成長を止めていた姿そのまま、中身は子供だったから。
(…あの時は恋をしてなくて、だ…)
前のブルーと恋をしたのは、ブルーが大きく育ってから。
小さかったブルーと恋はしなくて、キスも交わしていなかった。
つまりは今のチビのブルーが…。
(…俺が初めて恋をしたチビで…)
前の自分には無い経験。

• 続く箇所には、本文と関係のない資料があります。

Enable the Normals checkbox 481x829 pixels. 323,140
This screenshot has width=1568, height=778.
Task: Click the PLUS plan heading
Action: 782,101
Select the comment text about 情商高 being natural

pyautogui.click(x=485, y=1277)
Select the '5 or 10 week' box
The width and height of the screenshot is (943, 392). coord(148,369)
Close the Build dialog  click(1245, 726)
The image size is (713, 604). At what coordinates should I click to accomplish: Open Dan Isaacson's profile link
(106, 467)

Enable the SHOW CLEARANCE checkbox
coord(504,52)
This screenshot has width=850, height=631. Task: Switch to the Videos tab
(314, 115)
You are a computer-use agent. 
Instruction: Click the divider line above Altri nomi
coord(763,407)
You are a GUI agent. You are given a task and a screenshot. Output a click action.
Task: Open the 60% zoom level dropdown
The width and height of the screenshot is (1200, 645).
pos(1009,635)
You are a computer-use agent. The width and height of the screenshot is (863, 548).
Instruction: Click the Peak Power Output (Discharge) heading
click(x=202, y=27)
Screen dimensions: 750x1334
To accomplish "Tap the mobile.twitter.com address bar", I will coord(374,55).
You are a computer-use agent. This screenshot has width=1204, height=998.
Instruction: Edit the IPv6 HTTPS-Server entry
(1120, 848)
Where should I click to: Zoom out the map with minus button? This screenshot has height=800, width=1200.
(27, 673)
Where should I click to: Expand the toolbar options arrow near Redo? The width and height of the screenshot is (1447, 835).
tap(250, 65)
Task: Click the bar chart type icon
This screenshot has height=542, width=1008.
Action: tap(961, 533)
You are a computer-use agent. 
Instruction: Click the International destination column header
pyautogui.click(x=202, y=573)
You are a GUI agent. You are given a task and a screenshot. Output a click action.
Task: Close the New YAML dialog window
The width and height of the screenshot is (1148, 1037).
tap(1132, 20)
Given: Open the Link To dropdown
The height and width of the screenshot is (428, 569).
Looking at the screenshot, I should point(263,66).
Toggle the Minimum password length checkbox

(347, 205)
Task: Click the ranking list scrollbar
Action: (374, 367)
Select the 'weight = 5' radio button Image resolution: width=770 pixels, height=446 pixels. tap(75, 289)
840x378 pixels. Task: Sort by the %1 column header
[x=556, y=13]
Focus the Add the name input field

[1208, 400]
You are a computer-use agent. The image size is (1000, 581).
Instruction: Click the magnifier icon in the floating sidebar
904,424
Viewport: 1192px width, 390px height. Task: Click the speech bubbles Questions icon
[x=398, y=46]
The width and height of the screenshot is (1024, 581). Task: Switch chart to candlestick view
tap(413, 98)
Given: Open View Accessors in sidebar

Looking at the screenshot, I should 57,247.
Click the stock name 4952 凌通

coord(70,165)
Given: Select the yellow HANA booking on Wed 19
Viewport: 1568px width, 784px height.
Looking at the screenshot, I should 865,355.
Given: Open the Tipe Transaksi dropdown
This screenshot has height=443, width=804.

チビのブルーと恋をすること。
なるほど勝手が違うわけだ、と唇に浮かんだ苦笑い。
ブルーの方では、前の自分とそっくり同じな「ハーレイ」を見ているわけだけれども。
(俺が見てるのは、前のブルーと同じブルーでも…)
チビの頃のブルーなんだった、とコツンと軽く叩いた頭。
それでは答えが出るわけもない。
「ハーレイ、ホントにぼくが好きなの?」という質問を深く考えても。
思考の迷路に入り込んでも、前の自分の答えが出ては来ないから。
前の自分になったつもりで答えるのならば、「好きだ」の意味が変わるから。
小さなブルーも好きだったけれど…。
(恋じゃなくって、友情だな、うん)
後に恋へと育つ種なら、確かにあっただろうけれど。
一目惚れだと思うけれども、恋をしてから気が付いたこと。
前の自分はチビのブルーと恋はしなくて、キスしたいともまるで思いはしなかったから。
それを思えば、今の自分は…。
(あいつに恋をしているってな)
よし、とコーヒーを傾けた。
ウッカリ捕まってしまった質問、それの答えは得られたから。
たとえチビでも、キスが出来なくても、今のブルーにちゃんと恋しているのだから…。
チビでも好きだ・了
※ハーレイ先生がウッカリ捕まってしまったブルーの質問。深く考えすぎですけれど。